出しゃばらず、目立ち過ぎず、ストーリィの語り手かつ進行役としての役割を見事に果たしています。
この杉村三郎というキャラクターを生み出したことにつき、宮部さんにいつまでも拍手を送りたい。

「絶対零度」:結婚した娘と連絡が取れない、という母親の筥崎夫人からの依頼。娘が自殺未遂、そのため入院させた、原因は筥崎夫人との関係というのが、その夫の弁。娘との面会も許されず、病状も教えてもらえないという事情。
ちょっとした家庭内の揉め事かと思ったのですが、その裏にかくも陰惨な真相が隠されていたとは、絶句。
極悪非道な人物・・・こんな存在がいたら誰も被害から逃れようがないのではないか。凶悪な人物を書かせると、宮部さんの筆は本当に凄まじい。恐ろしさに震え上がる程です。

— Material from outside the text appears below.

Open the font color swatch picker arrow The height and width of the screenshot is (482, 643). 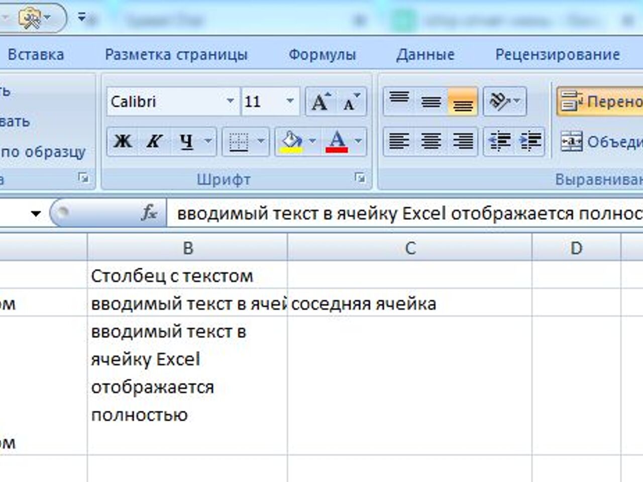[x=358, y=142]
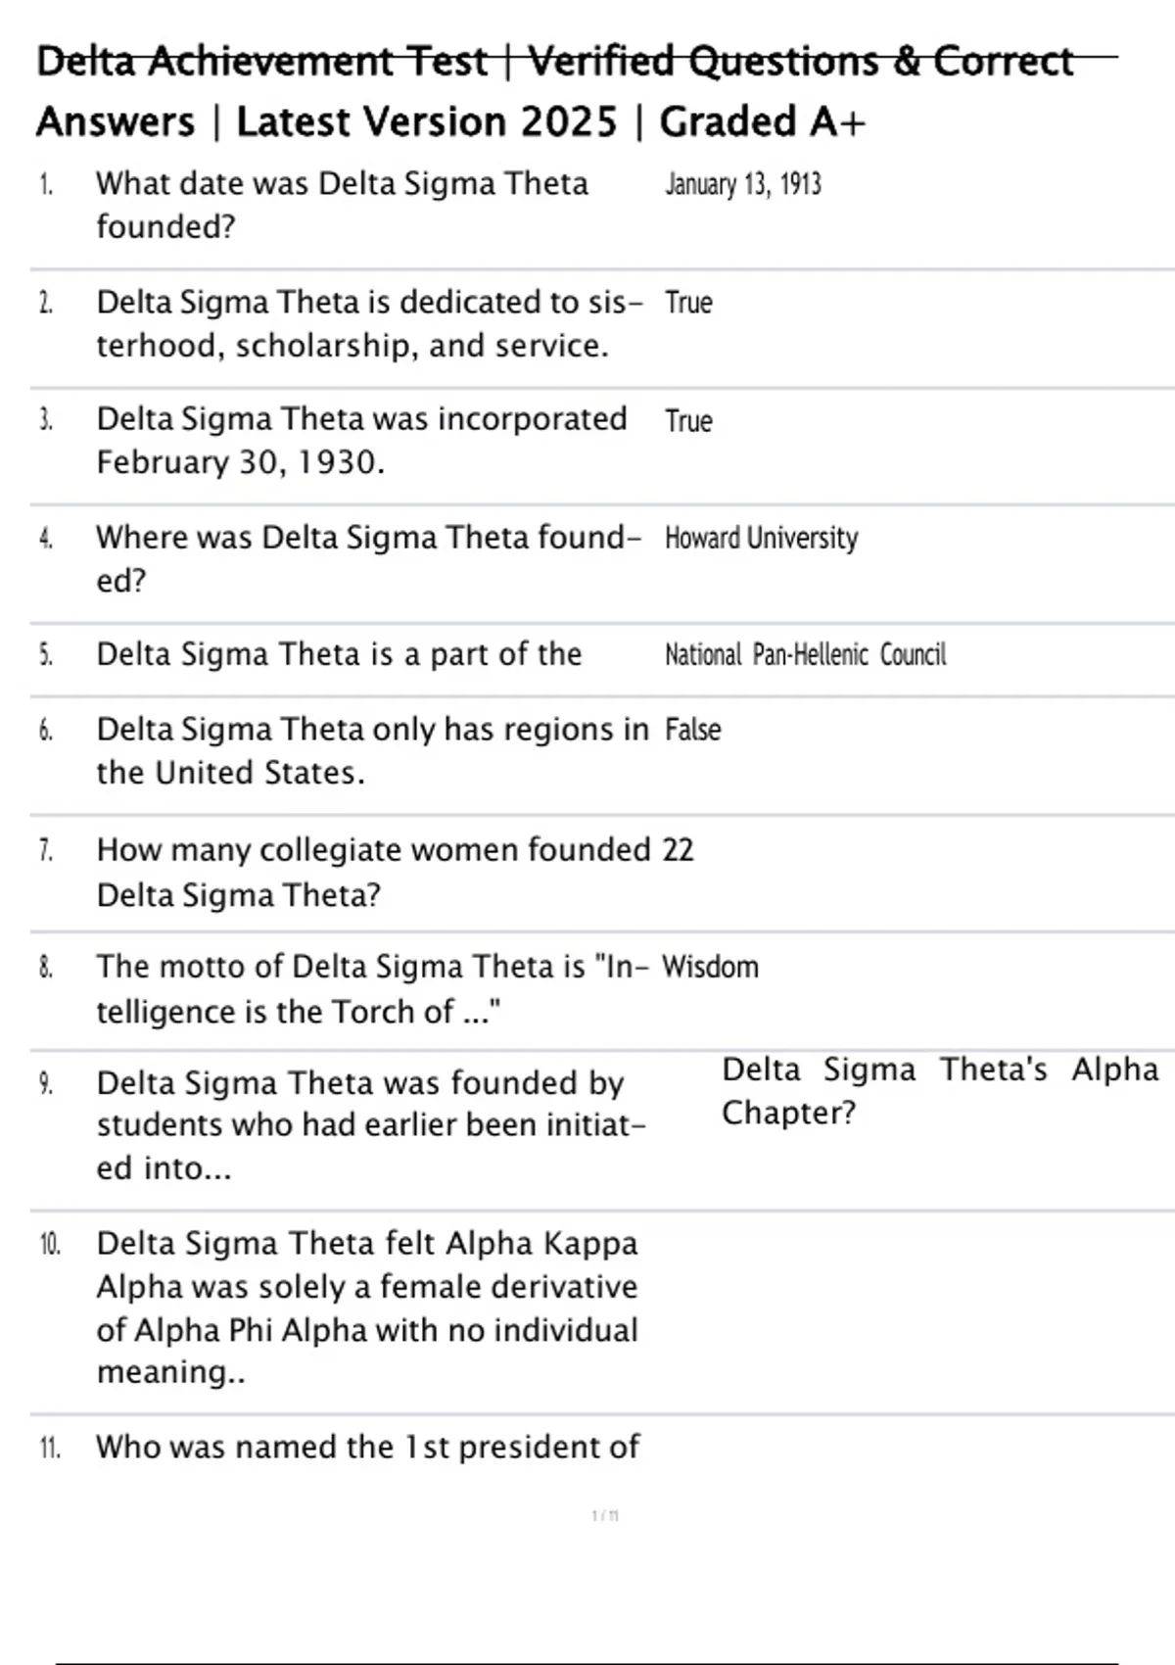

「華燭」:大家である竹中夫人からの依頼。中2の小崎加奈が従姉の結婚披露宴に出席するにつき、その付き添い仕事。
何ということもない筈でしたが、披露宴会場に着くと2組の披露宴が共に開宴遅れで大混乱の状態。一体何が?
結婚、結婚式という題材にしたドタバタ劇なのですが、実に現代的でありかつブラックユーモア的。
加奈の従姉である靜香に対する思い、靜香の決意にかかる言葉が共に印象的です。

「昨日がなければ明日もない」:まるで“モンスター女”と評すべきシングルマザー=朽田美姫(29歳)の強欲な動機による仕事依頼。
身勝手極まりない人物、これもまた現代社会的な存在。

たった一人そんな人物がいるだけで、善意の人物がとてつもなく苦しめられてしまう。その点は「絶対零度」と共通します。